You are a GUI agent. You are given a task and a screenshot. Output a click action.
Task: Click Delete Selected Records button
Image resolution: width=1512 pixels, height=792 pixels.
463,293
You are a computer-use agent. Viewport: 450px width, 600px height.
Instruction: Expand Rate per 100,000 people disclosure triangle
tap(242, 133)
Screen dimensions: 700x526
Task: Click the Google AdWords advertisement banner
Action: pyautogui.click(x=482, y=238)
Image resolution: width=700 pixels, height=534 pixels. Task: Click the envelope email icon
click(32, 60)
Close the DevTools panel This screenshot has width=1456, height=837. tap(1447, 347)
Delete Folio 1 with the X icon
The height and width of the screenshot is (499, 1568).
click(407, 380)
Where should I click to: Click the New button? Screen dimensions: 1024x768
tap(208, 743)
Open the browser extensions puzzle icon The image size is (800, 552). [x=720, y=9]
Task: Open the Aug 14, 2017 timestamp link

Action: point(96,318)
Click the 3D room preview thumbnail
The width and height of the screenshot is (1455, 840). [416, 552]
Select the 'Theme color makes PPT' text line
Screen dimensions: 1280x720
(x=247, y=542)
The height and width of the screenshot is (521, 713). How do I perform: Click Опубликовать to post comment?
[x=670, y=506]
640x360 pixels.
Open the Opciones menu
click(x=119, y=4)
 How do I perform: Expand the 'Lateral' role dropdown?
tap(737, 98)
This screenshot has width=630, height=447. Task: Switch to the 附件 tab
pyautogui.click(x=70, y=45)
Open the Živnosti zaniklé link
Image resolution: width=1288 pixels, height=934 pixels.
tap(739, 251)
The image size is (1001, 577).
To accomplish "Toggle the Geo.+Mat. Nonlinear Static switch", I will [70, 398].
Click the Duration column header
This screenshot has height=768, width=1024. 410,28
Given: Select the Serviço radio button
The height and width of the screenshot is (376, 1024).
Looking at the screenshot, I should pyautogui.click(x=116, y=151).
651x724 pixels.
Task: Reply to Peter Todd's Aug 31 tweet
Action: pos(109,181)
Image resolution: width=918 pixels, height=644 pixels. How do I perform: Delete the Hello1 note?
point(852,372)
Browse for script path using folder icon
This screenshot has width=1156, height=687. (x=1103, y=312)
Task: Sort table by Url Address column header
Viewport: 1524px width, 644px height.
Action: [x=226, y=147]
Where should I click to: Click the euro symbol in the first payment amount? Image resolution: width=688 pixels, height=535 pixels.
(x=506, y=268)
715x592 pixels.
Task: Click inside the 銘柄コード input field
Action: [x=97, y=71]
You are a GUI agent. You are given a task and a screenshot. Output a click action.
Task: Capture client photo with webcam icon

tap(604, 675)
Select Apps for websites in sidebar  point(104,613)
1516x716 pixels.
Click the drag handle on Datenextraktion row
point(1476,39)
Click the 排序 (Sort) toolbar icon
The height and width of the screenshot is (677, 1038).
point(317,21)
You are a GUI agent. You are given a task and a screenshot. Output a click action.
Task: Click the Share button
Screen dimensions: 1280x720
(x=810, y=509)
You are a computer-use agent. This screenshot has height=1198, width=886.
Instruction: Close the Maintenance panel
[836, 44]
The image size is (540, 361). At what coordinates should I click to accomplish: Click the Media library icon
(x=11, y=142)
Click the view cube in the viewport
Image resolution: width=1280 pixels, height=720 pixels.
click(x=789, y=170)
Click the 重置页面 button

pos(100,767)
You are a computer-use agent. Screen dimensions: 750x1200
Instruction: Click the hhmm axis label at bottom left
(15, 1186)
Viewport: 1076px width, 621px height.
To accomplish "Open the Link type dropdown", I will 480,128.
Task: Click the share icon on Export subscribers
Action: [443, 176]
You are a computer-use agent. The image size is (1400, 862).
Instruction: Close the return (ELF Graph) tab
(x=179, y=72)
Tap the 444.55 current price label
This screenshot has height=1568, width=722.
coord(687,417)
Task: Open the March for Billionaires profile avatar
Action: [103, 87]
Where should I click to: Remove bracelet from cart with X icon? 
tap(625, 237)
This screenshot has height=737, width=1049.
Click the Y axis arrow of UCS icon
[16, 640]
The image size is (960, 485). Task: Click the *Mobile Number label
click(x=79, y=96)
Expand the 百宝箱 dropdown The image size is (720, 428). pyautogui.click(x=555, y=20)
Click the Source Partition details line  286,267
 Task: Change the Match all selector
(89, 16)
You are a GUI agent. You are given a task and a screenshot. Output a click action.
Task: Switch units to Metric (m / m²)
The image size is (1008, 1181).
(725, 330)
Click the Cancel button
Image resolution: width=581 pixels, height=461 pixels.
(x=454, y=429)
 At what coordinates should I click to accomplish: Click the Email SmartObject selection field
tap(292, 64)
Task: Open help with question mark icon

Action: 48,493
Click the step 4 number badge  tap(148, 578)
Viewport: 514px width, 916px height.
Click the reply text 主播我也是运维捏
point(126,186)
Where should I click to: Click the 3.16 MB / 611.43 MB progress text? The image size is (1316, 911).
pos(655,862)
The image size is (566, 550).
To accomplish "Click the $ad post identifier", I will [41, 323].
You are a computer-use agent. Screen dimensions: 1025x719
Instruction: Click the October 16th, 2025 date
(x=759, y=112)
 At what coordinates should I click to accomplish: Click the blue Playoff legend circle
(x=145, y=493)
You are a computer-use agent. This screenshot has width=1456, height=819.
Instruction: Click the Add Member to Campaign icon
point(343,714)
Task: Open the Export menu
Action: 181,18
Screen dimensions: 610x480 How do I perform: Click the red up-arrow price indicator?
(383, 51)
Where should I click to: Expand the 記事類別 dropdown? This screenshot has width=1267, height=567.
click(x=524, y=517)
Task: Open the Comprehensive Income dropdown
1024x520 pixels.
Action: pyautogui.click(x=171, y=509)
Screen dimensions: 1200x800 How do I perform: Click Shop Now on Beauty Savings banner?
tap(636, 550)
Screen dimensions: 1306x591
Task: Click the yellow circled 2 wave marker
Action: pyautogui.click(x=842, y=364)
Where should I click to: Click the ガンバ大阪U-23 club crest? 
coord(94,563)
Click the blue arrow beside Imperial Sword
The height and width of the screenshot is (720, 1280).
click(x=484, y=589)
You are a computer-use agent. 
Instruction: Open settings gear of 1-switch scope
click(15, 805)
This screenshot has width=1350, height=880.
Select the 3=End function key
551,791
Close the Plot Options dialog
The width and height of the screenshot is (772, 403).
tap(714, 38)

####

Activity
Return the records exactly, character for character.

Solved exercise
You are a GUI agent. You are given a task and a screenshot. Output a click action.
Task: Click Delete Selected Records button
Image resolution: width=1512 pixels, height=792 pixels.
463,293
You are a computer-use agent. Viewport: 450px width, 600px height.
Instruction: Expand Rate per 100,000 people disclosure triangle
tap(242, 133)
Screen dimensions: 700x526
Task: Click the Google AdWords advertisement banner
Action: pyautogui.click(x=482, y=238)
Image resolution: width=700 pixels, height=534 pixels. Task: Click the envelope email icon
click(32, 60)
Close the DevTools panel This screenshot has width=1456, height=837. tap(1447, 347)
Delete Folio 1 with the X icon
The height and width of the screenshot is (499, 1568).
click(407, 380)
Where should I click to: Click the New button? Screen dimensions: 1024x768
tap(208, 743)
Open the browser extensions puzzle icon The image size is (800, 552). [x=720, y=9]
Task: Open the Aug 14, 2017 timestamp link

Action: point(96,318)
Click the 3D room preview thumbnail
The width and height of the screenshot is (1455, 840). [416, 552]
Select the 'Theme color makes PPT' text line
Screen dimensions: 1280x720
(x=247, y=542)
The height and width of the screenshot is (521, 713). How do I perform: Click Опубликовать to post comment?
[x=670, y=506]
640x360 pixels.
Open the Opciones menu
click(x=119, y=4)
 How do I perform: Expand the 'Lateral' role dropdown?
tap(737, 98)
This screenshot has width=630, height=447. Task: Switch to the 附件 tab
pyautogui.click(x=70, y=45)
Open the Živnosti zaniklé link
Image resolution: width=1288 pixels, height=934 pixels.
tap(739, 251)
The image size is (1001, 577).
To accomplish "Toggle the Geo.+Mat. Nonlinear Static switch", I will [70, 398].
Click the Duration column header
This screenshot has height=768, width=1024. 410,28
Given: Select the Serviço radio button
The height and width of the screenshot is (376, 1024).
Looking at the screenshot, I should pyautogui.click(x=116, y=151).
651x724 pixels.
Task: Reply to Peter Todd's Aug 31 tweet
Action: pos(109,181)
Image resolution: width=918 pixels, height=644 pixels. How do I perform: Delete the Hello1 note?
point(852,372)
Browse for script path using folder icon
This screenshot has width=1156, height=687. (x=1103, y=312)
Task: Sort table by Url Address column header
Viewport: 1524px width, 644px height.
Action: [x=226, y=147]
Where should I click to: Click the euro symbol in the first payment amount? Image resolution: width=688 pixels, height=535 pixels.
(x=506, y=268)
715x592 pixels.
Task: Click inside the 銘柄コード input field
Action: [x=97, y=71]
You are a GUI agent. You are given a task and a screenshot. Output a click action.
Task: Capture client photo with webcam icon

tap(604, 675)
Select Apps for websites in sidebar  point(104,613)
1516x716 pixels.
Click the drag handle on Datenextraktion row
point(1476,39)
Click the 排序 (Sort) toolbar icon
The height and width of the screenshot is (677, 1038).
point(317,21)
You are a GUI agent. You are given a task and a screenshot. Output a click action.
Task: Click the Share button
Screen dimensions: 1280x720
(x=810, y=509)
You are a computer-use agent. This screenshot has height=1198, width=886.
Instruction: Close the Maintenance panel
[836, 44]
The image size is (540, 361). At what coordinates should I click to accomplish: Click the Media library icon
(x=11, y=142)
Click the view cube in the viewport
Image resolution: width=1280 pixels, height=720 pixels.
click(x=789, y=170)
Click the 重置页面 button

pos(100,767)
You are a computer-use agent. Screen dimensions: 750x1200
Instruction: Click the hhmm axis label at bottom left
(15, 1186)
Viewport: 1076px width, 621px height.
To accomplish "Open the Link type dropdown", I will 480,128.
Task: Click the share icon on Export subscribers
Action: [443, 176]
You are a computer-use agent. The image size is (1400, 862).
Instruction: Close the return (ELF Graph) tab
(x=179, y=72)
Tap the 444.55 current price label
This screenshot has height=1568, width=722.
coord(687,417)
Task: Open the March for Billionaires profile avatar
Action: [103, 87]
Where should I click to: Remove bracelet from cart with X icon? 
tap(625, 237)
This screenshot has height=737, width=1049.
Click the Y axis arrow of UCS icon
[16, 640]
The image size is (960, 485). Task: Click the *Mobile Number label
click(x=79, y=96)
Expand the 百宝箱 dropdown The image size is (720, 428). pyautogui.click(x=555, y=20)
Click the Source Partition details line  286,267
 Task: Change the Match all selector
(89, 16)
You are a GUI agent. You are given a task and a screenshot. Output a click action.
Task: Switch units to Metric (m / m²)
The image size is (1008, 1181).
(725, 330)
Click the Cancel button
Image resolution: width=581 pixels, height=461 pixels.
(x=454, y=429)
 At what coordinates should I click to accomplish: Click the Email SmartObject selection field
tap(292, 64)
Task: Open help with question mark icon

Action: 48,493
Click the step 4 number badge  tap(148, 578)
Viewport: 514px width, 916px height.
Click the reply text 主播我也是运维捏
point(126,186)
Where should I click to: Click the 3.16 MB / 611.43 MB progress text? The image size is (1316, 911).
pos(655,862)
The image size is (566, 550).
To accomplish "Click the $ad post identifier", I will [41, 323].
You are a computer-use agent. Screen dimensions: 1025x719
Instruction: Click the October 16th, 2025 date
(x=759, y=112)
 At what coordinates should I click to accomplish: Click the blue Playoff legend circle
(x=145, y=493)
You are a computer-use agent. This screenshot has width=1456, height=819.
Instruction: Click the Add Member to Campaign icon
point(343,714)
Task: Open the Export menu
Action: 181,18
Screen dimensions: 610x480 How do I perform: Click the red up-arrow price indicator?
(383, 51)
Where should I click to: Expand the 記事類別 dropdown? This screenshot has width=1267, height=567.
click(x=524, y=517)
Task: Open the Comprehensive Income dropdown
1024x520 pixels.
Action: pyautogui.click(x=171, y=509)
Screen dimensions: 1200x800 How do I perform: Click Shop Now on Beauty Savings banner?
tap(636, 550)
Screen dimensions: 1306x591
Task: Click the yellow circled 2 wave marker
Action: pyautogui.click(x=842, y=364)
Where should I click to: Click the ガンバ大阪U-23 club crest? 
coord(94,563)
Click the blue arrow beside Imperial Sword
The height and width of the screenshot is (720, 1280).
click(x=484, y=589)
You are a computer-use agent. 
Instruction: Open settings gear of 1-switch scope
click(15, 805)
This screenshot has width=1350, height=880.
Select the 3=End function key
551,791
Close the Plot Options dialog
The width and height of the screenshot is (772, 403).
tap(714, 38)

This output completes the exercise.